Dabei fällt mir oft auf, dass beide Seiten häufig sehr unzufrieden sind. Frauen, da viele Männer häufig anscheinend nur an das eine denken, niveaulos seien, sich keine Mühe geben oder zu konservativ eingestellt seien. Männer, die das Gefühl haben, dass Frauen zu hohe Ansprüche haben, dass sie einfach niemanden finden oder das Gefühl, dass sie immer performen müssen, um nicht aussortiert zu werden.
Zusätzliche habe ich das Gefühl, aufgrund Erfahrungsberichten im Internet und im Freundeskreis, dass man gerade bei den ersten Dates funktionieren muss, eine Art perfekter Partner darstellen muss, kleinste Schwächen zeigen schnell ein Ausschlusskriterium ist.
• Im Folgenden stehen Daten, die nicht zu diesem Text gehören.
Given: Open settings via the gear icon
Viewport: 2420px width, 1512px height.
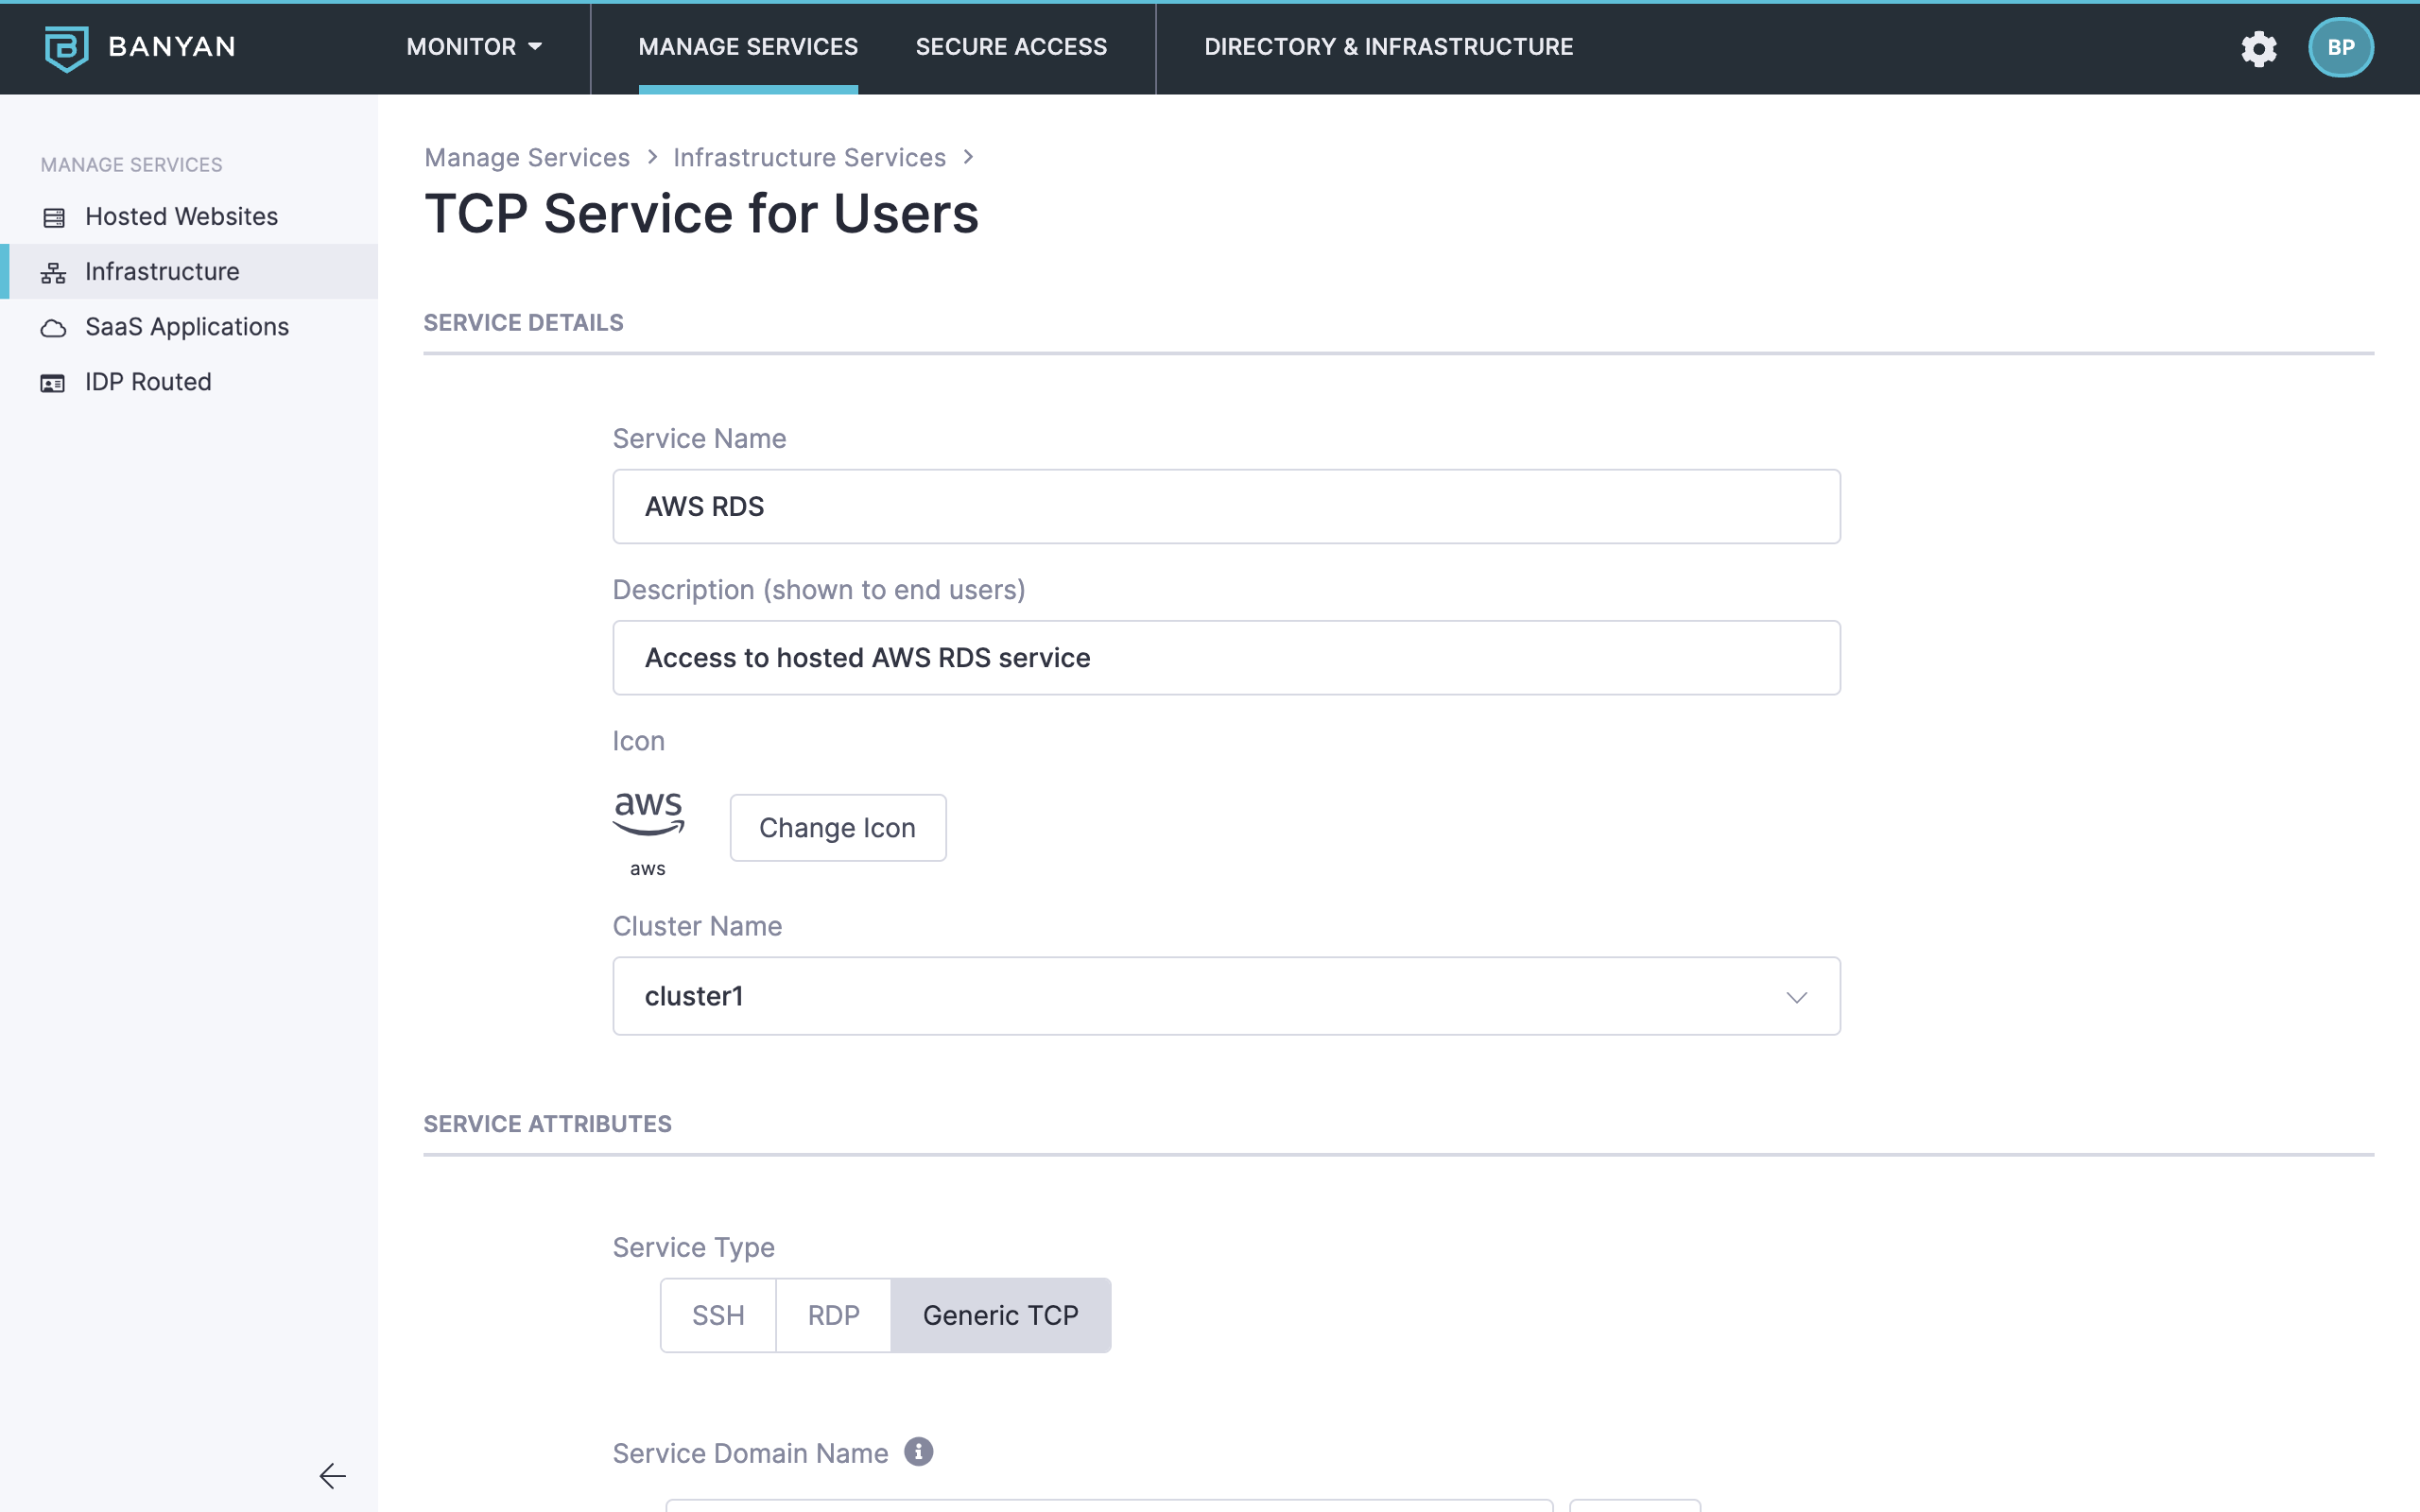Looking at the screenshot, I should tap(2258, 48).
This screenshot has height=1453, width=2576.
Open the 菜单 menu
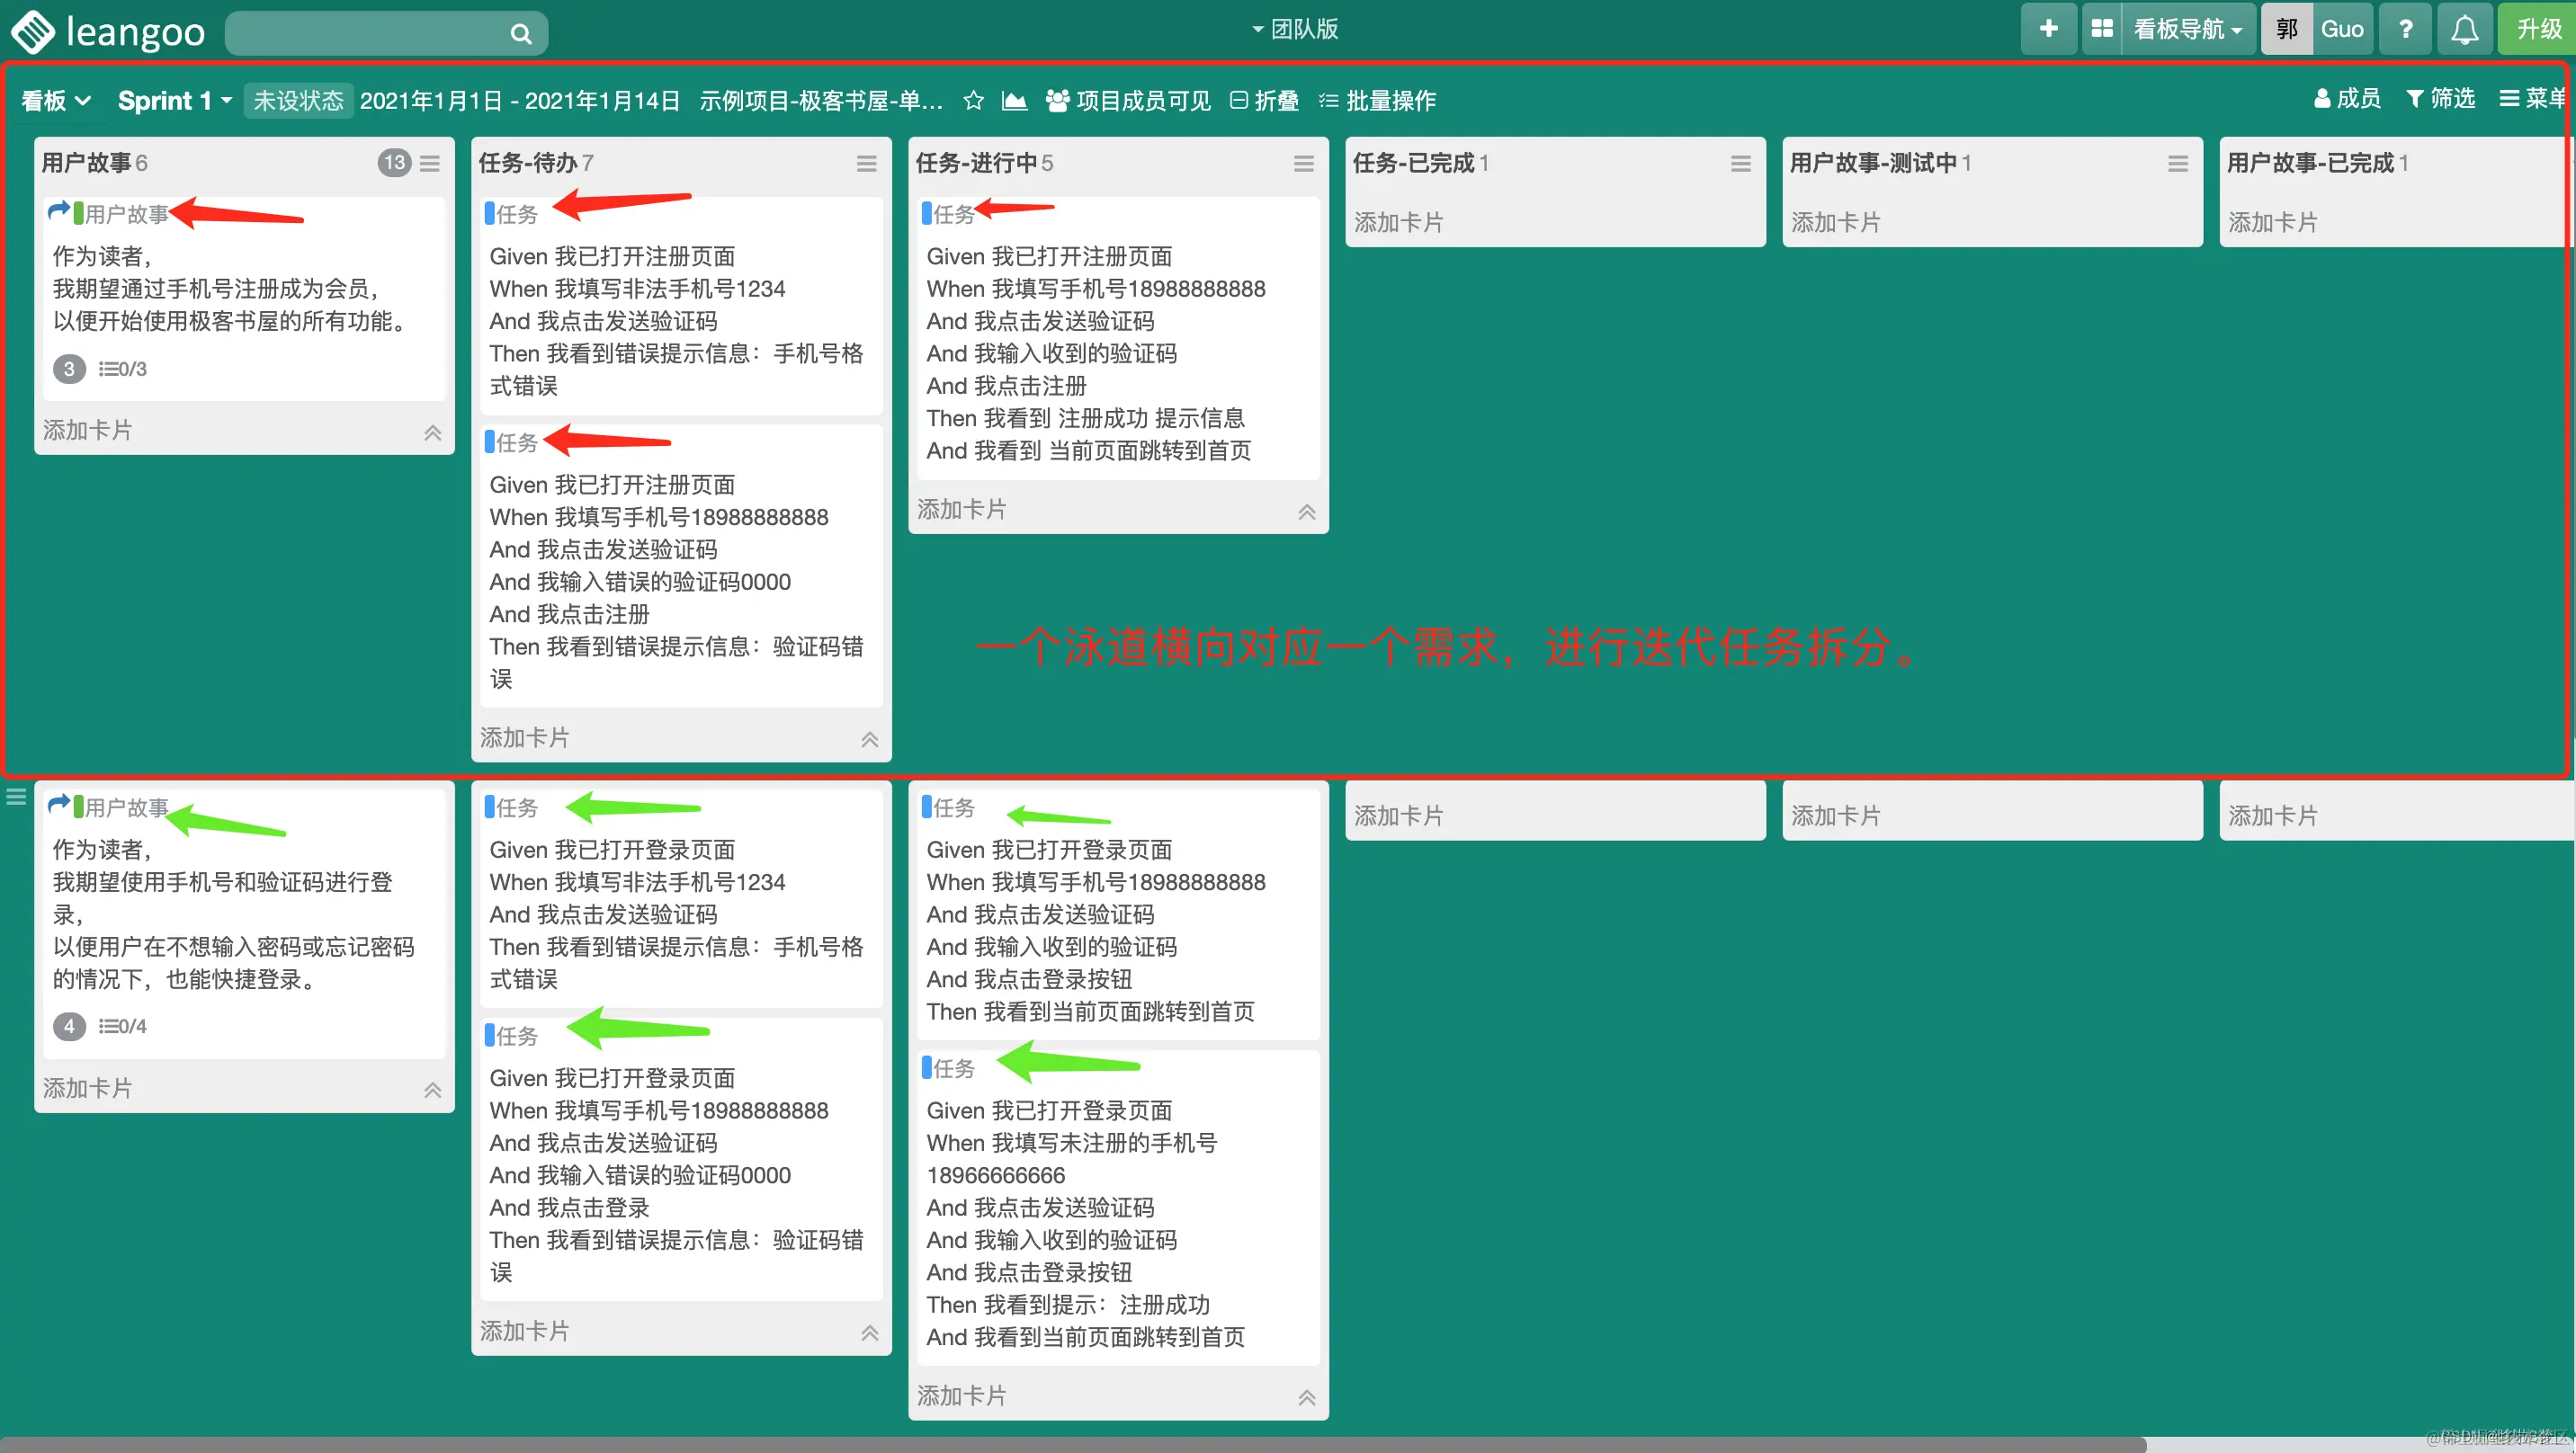pyautogui.click(x=2533, y=98)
In meinem Kopf fühlt sich dies alles eher nach einem Vorstellungsgespräch an, als ein authentisches Treffen um sich kennenzulernen.
Insgesamt habe ich bisschen das Gefühl, alles muss schnell gehen. Das Loyalität in den letzten Jahrzehnten abgenommen hat, dass statt sich Zeit zu geben, Personen schnell abgesägt werden, weil an der nächsten Ecke ja ein noch besserer Partner/Partnerin warten könnte.
Jetzt meine Frage: Ist es wirklich so schlimm? Oder habe ich einfach eine komplett falsche Vorstellung, da ich selber keine Erfahrungen habe und das Internet häufig die Realität falsch abbildet (irgendwie ironisch, da ich die Frage im Internet stelle)? Wie würdest du die Realität beim Dating einordnen? Wie würdest du den Unterschied zwischen Online Dating und herkömmlichen Dating beschreiben?
Euch allen einen guten Start in die Woche :).